The court’s opinion contains a fairly useful summary of the basic principles at play:

as . . . internet transactions have become more prevalent, so too have legal disputes proliferated over the contractual rights created in cyberspace between buyers and sellers. The present case exemplifies such a modern-day dispute, raising the question of whether the presentation of the forum selection clause on defendants’ website suffices, as a matter of law, to bind internet purchasers of defendants’ merchandise.
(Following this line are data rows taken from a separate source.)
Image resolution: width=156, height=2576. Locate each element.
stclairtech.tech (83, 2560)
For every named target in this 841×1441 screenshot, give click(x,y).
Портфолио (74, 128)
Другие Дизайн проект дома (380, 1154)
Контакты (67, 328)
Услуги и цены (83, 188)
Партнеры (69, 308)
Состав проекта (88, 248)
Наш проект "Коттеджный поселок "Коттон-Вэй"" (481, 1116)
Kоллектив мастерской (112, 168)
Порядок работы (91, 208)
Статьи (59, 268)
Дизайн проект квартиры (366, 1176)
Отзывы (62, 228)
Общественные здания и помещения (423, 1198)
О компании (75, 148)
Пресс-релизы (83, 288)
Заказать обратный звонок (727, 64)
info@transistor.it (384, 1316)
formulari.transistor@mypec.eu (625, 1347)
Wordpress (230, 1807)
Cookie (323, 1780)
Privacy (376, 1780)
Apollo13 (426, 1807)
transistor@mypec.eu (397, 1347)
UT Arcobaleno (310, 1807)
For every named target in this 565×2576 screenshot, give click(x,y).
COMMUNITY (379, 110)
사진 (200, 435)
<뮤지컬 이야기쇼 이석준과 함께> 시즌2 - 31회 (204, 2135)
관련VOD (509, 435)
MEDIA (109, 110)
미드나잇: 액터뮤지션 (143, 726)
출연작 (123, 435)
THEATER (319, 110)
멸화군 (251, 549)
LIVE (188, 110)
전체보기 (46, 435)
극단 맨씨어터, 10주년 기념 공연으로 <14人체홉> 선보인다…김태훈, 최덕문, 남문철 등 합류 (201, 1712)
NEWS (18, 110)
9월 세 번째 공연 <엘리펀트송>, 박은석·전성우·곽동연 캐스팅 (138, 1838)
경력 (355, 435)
To resolve that issue in this contemporary setting, we consult basic and long-standing principles of law and jurisdiction.

The court notes that in order to be bound by a forum selection clause (or any other online contractual term), “there must have been a meeting of minds of the parties.” Forum selection clauses are enforceable when they are presented “in a fair and forthright fashion.” Where the online consumer must view the contractual term in order to complete the transaction, the term will be valid and enforceable. There is no particular placement necessary for a forum selection clause; the only requirement is that the party, against whom the clause is sought to be enforced, must have “reasonable notice.” The court contrasted the clause in Caspi v. Microsoft, where the consumer had to click “I Agree” in order to complete the transaction, with Specht v. Netscape. In Specht, the online agreement contained an arbitration clause, but the clause “was located well below an icon inviting subscribers to download” the program. The Second Circuit found that the arbitration clause at issue in Specht was unenforceable because the plaintiffs were not provided “reasonable notice.” The court in this case also distinguishes between “clickwrap” agreements (where users manifest assent by clicking “I Agree”) with “browsewrap agreements, where the users ostensibly agree with online terms merely by browsing. The agreement in this case can be characterized as a browsewrap.

Here, the available evidence showed that consumers could complete the transaction without viewing the forum selection clause. In fact, the court found that:

the forum selection clause was unreasonably masked from the view of prospective purchasers because of its circuitous mode of presentation.

The court does not credit defendants’ argument that plaintiff should have reasonably looked into the applicable terms, and also does not take into account plaintiff’s sophistication or experience in determining that the forum selection clause was unreasonably buried. On the other hand, the court also rejects plaintiff’s argument that in order to be enforceable, the website had to have some affirmative manifestation of assent (other than completing the transaction). In the end, the court states that the forum selection clause is “presumptively unenforceable,” but also that defendants can overcome this presumption if they can show that plaintiff actually read and agreed to the terms.

There’s some question as to whether particular clauses need to be highlighted, and the court’s opinion here is not crystal clear as to whether forum selection clauses are more closely scrutinized in their presentation. (I think the answer is no, but there was some ambivalence in the court’s opinion.) At the end of the day, the key is to make sure that no clause is buried. If the agreement was presented in a leakproof fashion in this case, I’m not sure it would have mattered either way. The plaintiff was a lawyer, and the argument that “although I’m a lawyer I didn’t actually read the agreement” does not tend to resonate.